Re: UC Davis Cyrus Incident September 2007

David Lang <david.lang@xxxxxxxxxxxxxxxxxx> · Wed, 17 Oct 2007 15:07:06 -0700 (PDT)

------------ Omen Wild (University of California Davis)
The root problem seems to be an interaction between Solaris' concept of
global memory consistency and the fact that Cyrus spawns many processes
that all memory map (mmap) the same file.  Whenever any process updates
any part of a memory mapped file, Solaris freezes all of the processes
that have that file mmaped, updates their memory tables, and then
re-schedules the processes to run.  When we have problems we see the load
average go extremely high and no useful work gets done by Cyrus.  Logins
get processed by saslauthd, but listing an inbox either takes a long
time or completely times out.

Apparently AIX also runs into this issue.  I talked to one email
administrator that had this exact issue under AIX.  That admin talked to
the kernel engineers at IBM who explained that this is a feature, not a
bug.  They eventually switched to Linux which solved their issues,
although they did move to more Linux boxes with fewer users per box.
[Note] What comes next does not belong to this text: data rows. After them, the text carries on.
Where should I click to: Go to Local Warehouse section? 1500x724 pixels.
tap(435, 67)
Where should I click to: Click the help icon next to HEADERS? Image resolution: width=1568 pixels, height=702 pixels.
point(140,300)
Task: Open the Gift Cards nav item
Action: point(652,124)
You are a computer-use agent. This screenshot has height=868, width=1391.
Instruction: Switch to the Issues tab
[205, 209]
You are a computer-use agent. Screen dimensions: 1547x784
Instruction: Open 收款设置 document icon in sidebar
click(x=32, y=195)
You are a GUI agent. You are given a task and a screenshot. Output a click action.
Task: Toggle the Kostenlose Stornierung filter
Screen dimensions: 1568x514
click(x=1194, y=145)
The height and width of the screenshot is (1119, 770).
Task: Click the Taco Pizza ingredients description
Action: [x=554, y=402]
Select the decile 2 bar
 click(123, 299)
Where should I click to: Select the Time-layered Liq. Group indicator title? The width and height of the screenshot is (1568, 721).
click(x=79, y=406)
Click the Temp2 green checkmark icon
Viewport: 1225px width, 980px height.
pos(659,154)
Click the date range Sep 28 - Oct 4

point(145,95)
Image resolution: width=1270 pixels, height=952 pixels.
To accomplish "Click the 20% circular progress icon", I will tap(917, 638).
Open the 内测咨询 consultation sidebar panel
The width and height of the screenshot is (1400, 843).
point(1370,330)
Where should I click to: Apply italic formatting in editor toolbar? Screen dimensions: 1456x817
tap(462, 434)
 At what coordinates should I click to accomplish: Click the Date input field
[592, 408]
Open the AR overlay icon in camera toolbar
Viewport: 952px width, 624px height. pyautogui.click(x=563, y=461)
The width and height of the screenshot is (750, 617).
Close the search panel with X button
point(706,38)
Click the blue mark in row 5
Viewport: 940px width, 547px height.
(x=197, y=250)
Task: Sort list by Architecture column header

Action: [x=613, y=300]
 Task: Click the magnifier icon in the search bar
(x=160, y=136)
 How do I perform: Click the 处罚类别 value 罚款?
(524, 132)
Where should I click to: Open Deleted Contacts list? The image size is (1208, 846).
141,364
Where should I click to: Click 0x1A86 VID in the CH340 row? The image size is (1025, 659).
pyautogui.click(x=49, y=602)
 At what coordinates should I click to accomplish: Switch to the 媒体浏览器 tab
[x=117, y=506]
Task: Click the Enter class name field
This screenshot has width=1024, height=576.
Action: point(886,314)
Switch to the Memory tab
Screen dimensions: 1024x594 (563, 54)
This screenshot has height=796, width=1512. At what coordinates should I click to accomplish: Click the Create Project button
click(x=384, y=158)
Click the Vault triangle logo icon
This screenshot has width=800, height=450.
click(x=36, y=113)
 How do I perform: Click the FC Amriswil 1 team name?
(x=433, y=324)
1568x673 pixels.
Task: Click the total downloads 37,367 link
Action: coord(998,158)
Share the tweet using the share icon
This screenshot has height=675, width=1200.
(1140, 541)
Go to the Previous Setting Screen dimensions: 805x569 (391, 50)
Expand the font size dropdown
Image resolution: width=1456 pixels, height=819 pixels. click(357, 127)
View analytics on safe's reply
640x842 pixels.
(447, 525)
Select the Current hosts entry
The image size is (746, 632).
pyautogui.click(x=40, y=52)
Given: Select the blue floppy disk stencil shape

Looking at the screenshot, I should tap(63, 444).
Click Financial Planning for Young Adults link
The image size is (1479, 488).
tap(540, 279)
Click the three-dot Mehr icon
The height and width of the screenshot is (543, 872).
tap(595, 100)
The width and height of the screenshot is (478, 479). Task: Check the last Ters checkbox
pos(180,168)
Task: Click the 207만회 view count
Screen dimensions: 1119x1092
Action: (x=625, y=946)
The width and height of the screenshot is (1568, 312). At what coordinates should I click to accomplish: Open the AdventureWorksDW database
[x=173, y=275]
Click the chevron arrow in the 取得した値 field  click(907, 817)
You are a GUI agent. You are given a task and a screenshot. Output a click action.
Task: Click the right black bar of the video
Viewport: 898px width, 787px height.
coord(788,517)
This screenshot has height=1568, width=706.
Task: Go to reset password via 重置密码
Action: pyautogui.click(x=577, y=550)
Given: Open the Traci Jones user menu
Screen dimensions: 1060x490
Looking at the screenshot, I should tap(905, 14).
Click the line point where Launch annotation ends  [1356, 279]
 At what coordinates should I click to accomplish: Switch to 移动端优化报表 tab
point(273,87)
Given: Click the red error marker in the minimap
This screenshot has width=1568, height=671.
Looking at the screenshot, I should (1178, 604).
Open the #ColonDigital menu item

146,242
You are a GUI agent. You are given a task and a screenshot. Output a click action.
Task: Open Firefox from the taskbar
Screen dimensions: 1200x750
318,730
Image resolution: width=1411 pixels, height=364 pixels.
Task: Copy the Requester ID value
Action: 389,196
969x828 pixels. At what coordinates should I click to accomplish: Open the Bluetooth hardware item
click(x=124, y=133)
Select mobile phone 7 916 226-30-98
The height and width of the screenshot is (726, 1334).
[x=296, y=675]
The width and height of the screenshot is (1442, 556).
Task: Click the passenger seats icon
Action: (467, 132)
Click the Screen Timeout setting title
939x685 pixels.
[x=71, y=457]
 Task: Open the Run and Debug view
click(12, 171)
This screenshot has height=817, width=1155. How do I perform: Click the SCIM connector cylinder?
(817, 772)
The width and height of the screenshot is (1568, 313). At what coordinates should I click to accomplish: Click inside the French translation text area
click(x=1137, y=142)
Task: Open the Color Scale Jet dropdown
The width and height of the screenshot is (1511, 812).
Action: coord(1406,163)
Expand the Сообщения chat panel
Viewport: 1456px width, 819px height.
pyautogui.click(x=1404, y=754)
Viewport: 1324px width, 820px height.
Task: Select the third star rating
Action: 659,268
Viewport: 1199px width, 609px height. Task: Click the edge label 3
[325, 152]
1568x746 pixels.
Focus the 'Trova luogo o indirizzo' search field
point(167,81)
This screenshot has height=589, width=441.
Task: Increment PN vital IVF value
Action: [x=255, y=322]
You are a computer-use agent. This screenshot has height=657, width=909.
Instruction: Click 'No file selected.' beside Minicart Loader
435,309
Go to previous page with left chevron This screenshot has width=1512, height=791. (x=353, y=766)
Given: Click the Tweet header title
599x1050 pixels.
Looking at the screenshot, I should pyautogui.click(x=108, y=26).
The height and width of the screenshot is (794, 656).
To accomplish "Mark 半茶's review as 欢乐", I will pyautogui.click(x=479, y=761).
Oh man... Horrible memories just flood right back... Wow.  I was reading
your e-mail and thinking to myself that this sounded like the same problem
we had.  Then I got to the above section and *bam*, there it was...  We
had significant problems with our e-mail last year (this year was a perfect
start!) a week before students came back.  We didn't resolve the problems
until the end of September and we were dismayed at our final solution.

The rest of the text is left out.